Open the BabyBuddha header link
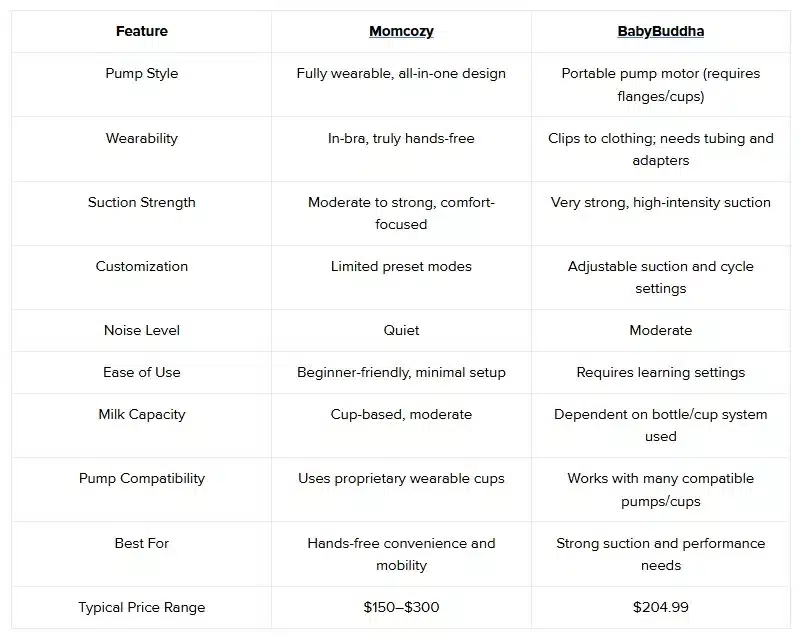The width and height of the screenshot is (800, 637). pyautogui.click(x=660, y=31)
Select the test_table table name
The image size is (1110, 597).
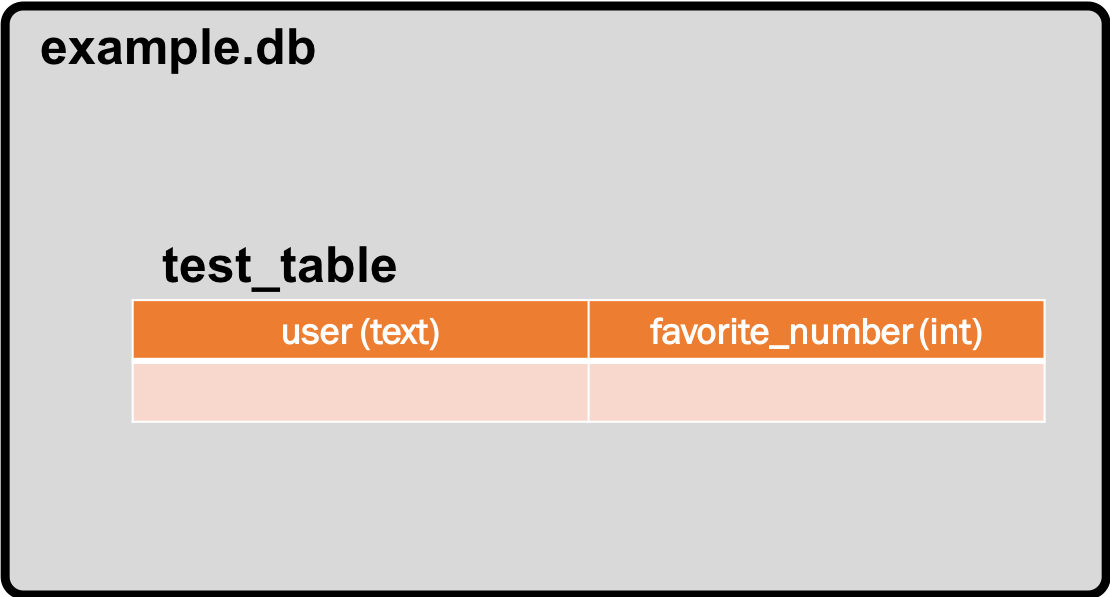[x=279, y=267]
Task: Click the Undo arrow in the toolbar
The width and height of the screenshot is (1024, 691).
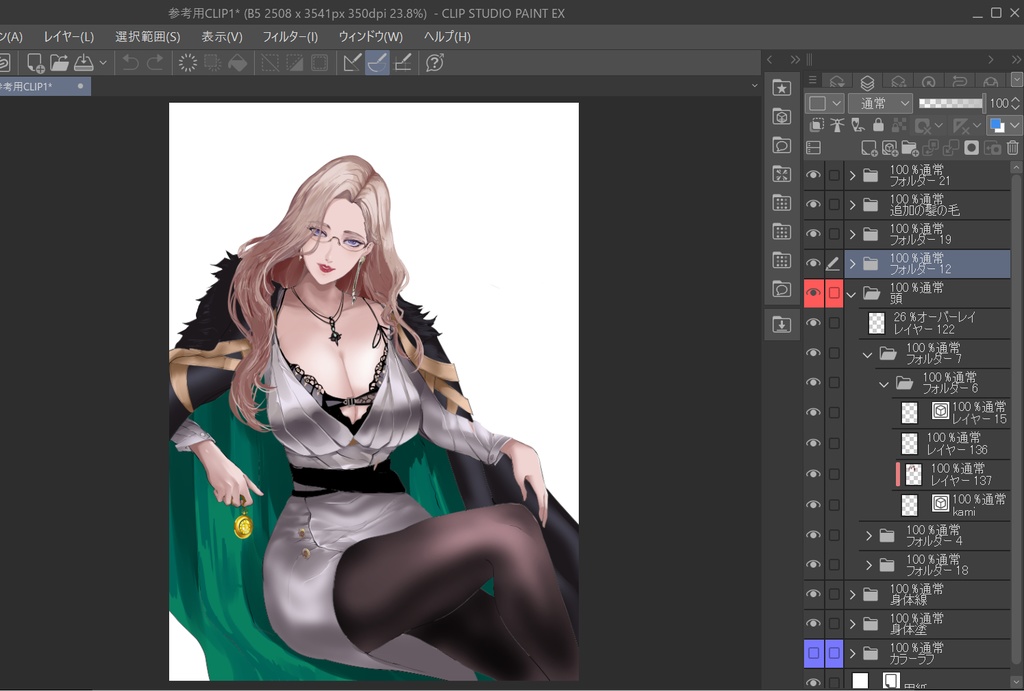Action: pyautogui.click(x=130, y=63)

CHALLENGE.
Reproduce every line of the listing above verbatim, leaving the pictures out.

RESPONSE FOR THIS EXERCISE.
Open the BabyBuddha header link
The width and height of the screenshot is (800, 637). pyautogui.click(x=660, y=31)
Select the test_table table name
The image size is (1110, 597).
[x=279, y=267]
Task: Click the Undo arrow in the toolbar
The width and height of the screenshot is (1024, 691).
Action: pyautogui.click(x=130, y=63)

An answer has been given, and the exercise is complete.